If you are making a table with multiple models (that is, models with different sets of parameters), you need to inform sltable() that it needs to plot rows where some columns have no data. This is where the "nodata" field for the input structure comes into play.

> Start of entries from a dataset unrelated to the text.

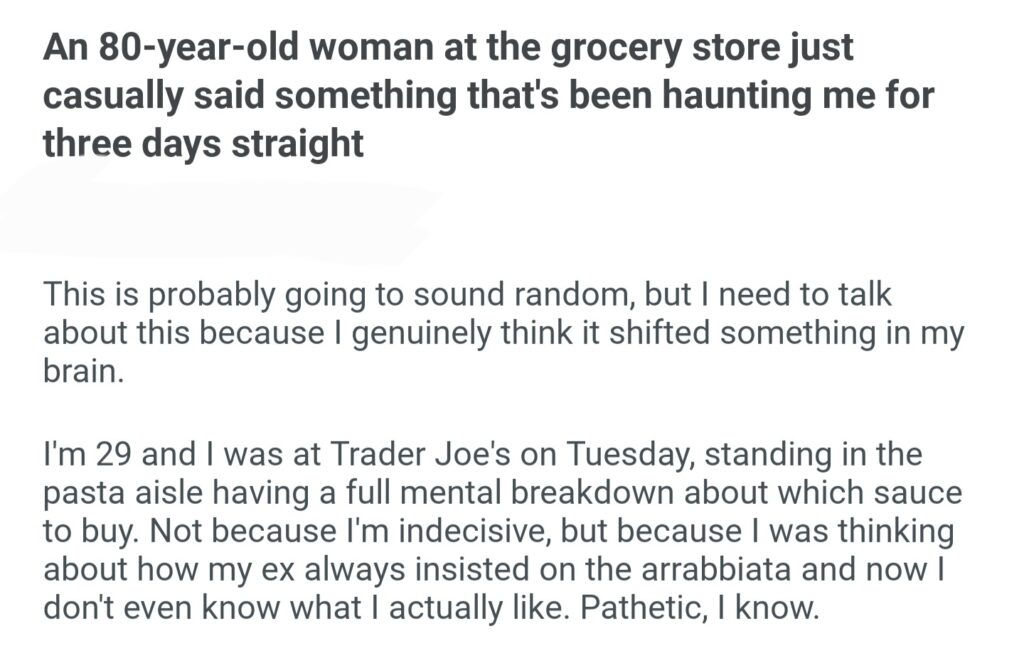Click the words "pasta aisle" in the post
The image size is (1024, 668).
pos(124,493)
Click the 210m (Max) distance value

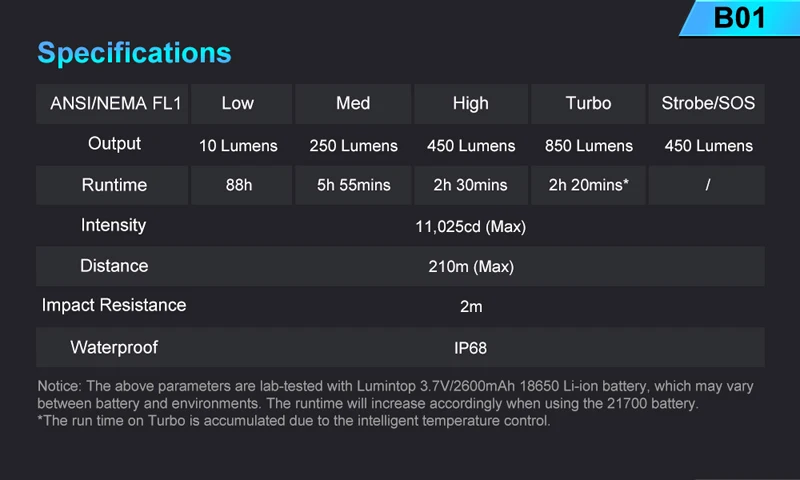coord(471,266)
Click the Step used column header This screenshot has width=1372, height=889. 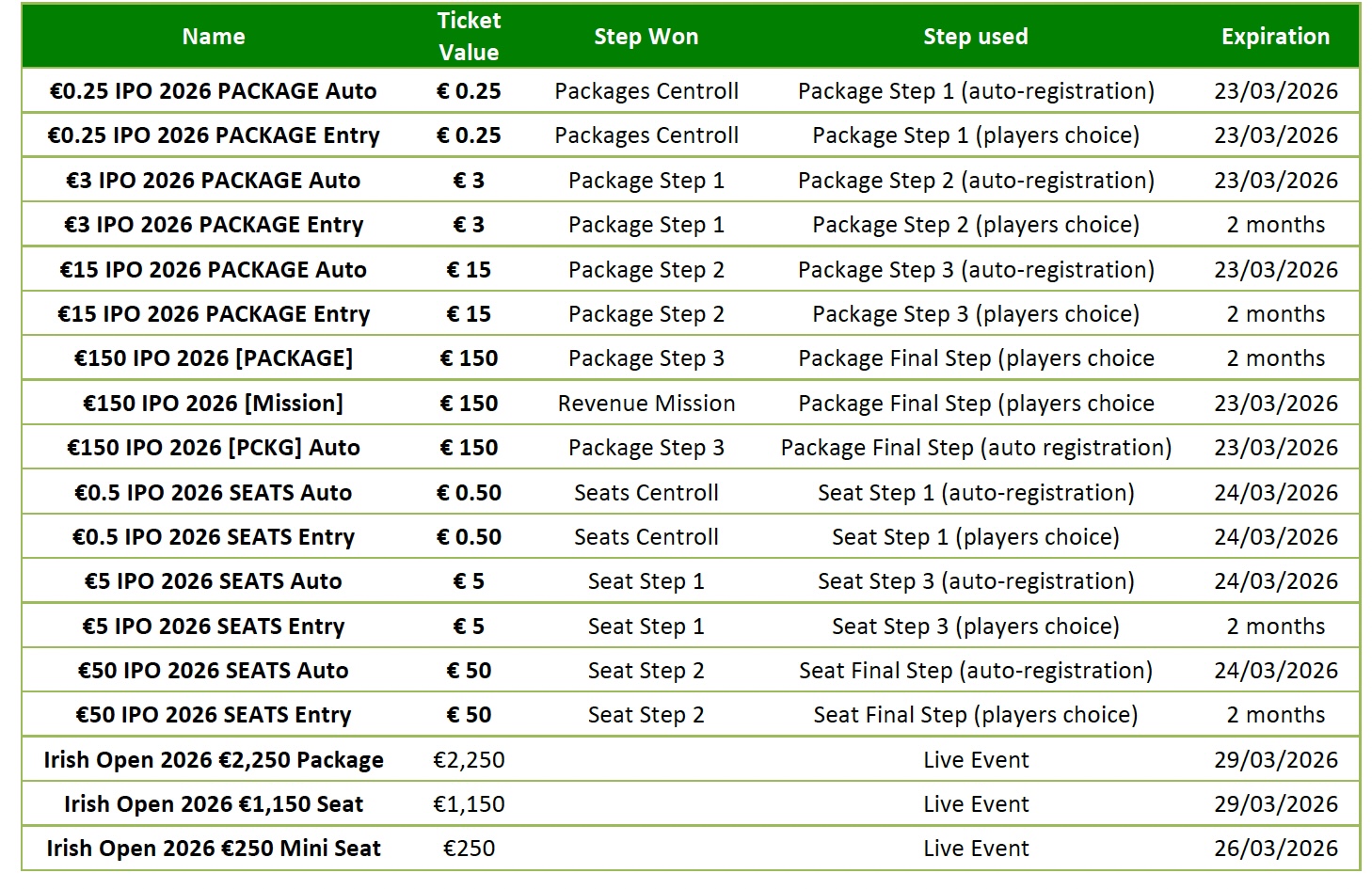[x=975, y=37]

Say you have an array of parameter names (or some sort of identifier; let's call that variable parnames) that you want to include in a table, and you have arrays of structures returned by get_params() from a few different models (let's call those m1 and m2 here). The way I've approached this is to create a new list of arrays of structures, tableParams, that will be the input to sltable(), with extra rows with the "nodata" field set to 1 for missing parameters. We loop over all the parameters, and if the parameter is included in the model, we copy that structure into tableParams; if the parameter is not present, we set that element of tableParams to a structure with nodata = 1.

variable i,j;
variable models = {m1,m2};
variable modelNames = ["model 1","model 2"];
variable nModels = length(models);
variable tableParams = List_Type[nModels];
_for j (0,nModels-1,1) {
_for i (0,length(parnames)-1,1) {
if(length(where(array_struct_field(models[j],"name") == parnames[i])) == 1) {
tableParams[j][i] = struct_copy(models[j][i]);
} else {
tableParams[j][i] = struct{value=0.0,nodata=1};
}
}
variable t = sltable(__push_list(tableParams);rownames=array_struct_field(tableParams[0],"name"),colnames=modelNames);


You could do this with a 1D or 2D array of structures, but I find the "list of arrays" approach is easier to keep track of (and it's not like efficiency is incredibly important for this task anyway...).

By default this outputs a \nodata command for deluxetable tables and an \ldots command for a tabular table, but you can customize this by setting the nodata qualifier for sltable() to your preferred string.